Story: John Mellor | Photo: Richard Hanson
Local Burngreave resident, Ken Riley (pictured), who is the chairman of the Sheffield branch of the Normandy Veterans' Association, tells me that the national association is to disband in November, although local groups, like the one in Sheffield, will be free to continue meeting informally for mutual support and social gatherings.
The Sheffield branch was formed in 1982 and one of its founding members, Gordon Drabble (the brother-in-law of Rev Don Sparkes, a former vicar of Christ Church, Pitsmoor) is now the secretary. I asked him why it took so long after the Normandy landings in June 1944 for the NVA to be formed. He said:
“After members of the armed services were demobilised in 1945 they wanted to forget about the trauma of their battle experiences and get back as quickly as possible to a normal civilian life. They found it difficult to talk to their families and friends about the horrific experiences they had witnessed during the war years which had affected many of them both physically and mentally. It was a veteran from Grimsby in 1981 who had the idea of forming a local group in that town and in response to an advert in the local press 35 veterans turned up for a meeting. This soon expanded nationally until there were 102 branches in the UK. They provided comradeship and mutual support with many veterans being able to speak and write about their experiences of the war for the first time.”
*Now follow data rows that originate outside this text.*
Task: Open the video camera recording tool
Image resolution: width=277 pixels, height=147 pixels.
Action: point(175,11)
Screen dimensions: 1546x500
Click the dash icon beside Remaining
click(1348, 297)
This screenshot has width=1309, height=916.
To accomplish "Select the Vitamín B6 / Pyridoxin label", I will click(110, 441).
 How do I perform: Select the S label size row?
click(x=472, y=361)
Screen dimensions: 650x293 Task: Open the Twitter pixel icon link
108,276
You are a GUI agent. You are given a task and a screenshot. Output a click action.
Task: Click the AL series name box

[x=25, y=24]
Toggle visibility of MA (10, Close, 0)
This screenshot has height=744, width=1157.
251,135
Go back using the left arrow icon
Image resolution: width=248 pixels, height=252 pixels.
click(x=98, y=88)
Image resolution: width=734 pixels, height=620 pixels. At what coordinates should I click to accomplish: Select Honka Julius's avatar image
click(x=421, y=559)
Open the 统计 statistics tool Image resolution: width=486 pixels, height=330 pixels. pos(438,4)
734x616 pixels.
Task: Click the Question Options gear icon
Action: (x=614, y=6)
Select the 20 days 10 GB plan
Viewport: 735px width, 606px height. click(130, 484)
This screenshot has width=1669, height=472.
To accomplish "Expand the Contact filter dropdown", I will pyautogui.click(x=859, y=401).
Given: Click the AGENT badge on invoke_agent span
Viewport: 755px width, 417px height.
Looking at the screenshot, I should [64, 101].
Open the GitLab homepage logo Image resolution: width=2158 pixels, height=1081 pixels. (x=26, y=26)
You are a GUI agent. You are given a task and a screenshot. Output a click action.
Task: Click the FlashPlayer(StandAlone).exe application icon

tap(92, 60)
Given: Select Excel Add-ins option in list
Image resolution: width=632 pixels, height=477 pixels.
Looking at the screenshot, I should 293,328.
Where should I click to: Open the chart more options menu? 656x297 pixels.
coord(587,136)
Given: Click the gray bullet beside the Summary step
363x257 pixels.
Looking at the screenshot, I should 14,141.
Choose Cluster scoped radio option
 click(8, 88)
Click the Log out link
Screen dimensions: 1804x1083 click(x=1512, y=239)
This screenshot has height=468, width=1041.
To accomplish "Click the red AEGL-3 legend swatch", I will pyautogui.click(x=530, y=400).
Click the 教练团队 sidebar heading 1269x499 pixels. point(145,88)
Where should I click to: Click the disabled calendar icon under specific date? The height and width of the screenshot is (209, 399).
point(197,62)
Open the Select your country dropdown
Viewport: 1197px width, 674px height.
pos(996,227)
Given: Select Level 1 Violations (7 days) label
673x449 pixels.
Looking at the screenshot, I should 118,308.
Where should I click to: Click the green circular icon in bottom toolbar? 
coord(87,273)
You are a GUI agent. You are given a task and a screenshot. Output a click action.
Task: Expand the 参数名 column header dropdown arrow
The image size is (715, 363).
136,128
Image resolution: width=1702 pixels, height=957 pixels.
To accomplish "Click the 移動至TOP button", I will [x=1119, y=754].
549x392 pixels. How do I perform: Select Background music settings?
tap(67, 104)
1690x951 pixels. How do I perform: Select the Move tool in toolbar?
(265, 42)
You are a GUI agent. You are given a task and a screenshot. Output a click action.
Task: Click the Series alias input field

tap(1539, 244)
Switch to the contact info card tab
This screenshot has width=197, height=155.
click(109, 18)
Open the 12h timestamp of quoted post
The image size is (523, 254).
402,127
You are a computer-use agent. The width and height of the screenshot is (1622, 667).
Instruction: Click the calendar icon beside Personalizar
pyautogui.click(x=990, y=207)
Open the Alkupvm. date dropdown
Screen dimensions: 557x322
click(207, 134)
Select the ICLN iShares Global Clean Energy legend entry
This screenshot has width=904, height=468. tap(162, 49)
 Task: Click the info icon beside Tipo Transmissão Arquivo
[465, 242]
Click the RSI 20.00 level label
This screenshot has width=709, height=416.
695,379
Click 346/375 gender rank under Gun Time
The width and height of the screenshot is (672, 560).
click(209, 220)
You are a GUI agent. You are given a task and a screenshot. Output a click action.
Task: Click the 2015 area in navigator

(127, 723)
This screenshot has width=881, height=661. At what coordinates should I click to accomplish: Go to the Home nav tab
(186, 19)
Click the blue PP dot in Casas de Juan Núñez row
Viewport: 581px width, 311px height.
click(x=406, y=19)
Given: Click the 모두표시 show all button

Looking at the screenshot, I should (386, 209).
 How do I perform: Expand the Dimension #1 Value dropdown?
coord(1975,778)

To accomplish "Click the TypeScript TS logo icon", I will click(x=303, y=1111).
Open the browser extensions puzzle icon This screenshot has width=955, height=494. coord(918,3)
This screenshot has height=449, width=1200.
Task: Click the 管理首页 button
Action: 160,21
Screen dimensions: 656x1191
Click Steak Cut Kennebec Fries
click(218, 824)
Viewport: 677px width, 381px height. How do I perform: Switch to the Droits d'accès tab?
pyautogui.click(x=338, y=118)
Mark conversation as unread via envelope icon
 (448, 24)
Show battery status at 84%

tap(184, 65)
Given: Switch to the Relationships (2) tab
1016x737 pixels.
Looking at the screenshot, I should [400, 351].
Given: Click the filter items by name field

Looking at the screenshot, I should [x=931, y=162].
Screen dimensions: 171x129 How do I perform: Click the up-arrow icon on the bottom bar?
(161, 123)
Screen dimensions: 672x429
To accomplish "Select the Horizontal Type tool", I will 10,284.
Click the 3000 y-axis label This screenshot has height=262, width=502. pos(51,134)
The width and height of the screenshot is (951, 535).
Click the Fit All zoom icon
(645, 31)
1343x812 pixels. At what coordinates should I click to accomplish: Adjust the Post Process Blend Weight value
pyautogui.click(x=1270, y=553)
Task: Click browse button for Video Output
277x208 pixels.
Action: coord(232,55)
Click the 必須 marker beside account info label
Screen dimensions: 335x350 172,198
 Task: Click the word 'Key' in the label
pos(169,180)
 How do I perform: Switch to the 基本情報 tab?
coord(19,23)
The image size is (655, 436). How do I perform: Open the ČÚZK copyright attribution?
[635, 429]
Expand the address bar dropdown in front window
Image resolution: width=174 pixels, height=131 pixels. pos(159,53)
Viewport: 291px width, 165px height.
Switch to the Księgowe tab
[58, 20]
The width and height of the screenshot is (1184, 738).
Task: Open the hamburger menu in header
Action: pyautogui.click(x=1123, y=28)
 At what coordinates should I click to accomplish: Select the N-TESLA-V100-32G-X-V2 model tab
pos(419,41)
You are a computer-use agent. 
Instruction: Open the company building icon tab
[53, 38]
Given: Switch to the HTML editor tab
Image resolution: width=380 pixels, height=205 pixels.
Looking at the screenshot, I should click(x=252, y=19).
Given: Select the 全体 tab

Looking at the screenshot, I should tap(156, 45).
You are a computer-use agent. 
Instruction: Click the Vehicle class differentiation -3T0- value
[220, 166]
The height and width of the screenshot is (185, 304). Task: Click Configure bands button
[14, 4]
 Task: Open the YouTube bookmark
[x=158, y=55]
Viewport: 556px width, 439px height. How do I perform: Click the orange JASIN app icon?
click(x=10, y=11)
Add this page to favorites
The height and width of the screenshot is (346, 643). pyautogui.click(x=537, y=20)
Some of these accounts have been published in recent editions of the Messenger and others are in the process of being prepared. The Sheffield branch now has 31 members, from a total of over 100 a decade or so ago. Those who remain are now 90 years of age or more, and this is the main reason for the official ending of the association. A commemoration and unveiling of a national monument is to take place shortly at the National Memorial Arboretum in Staffordshire with a member of the Royal Family present.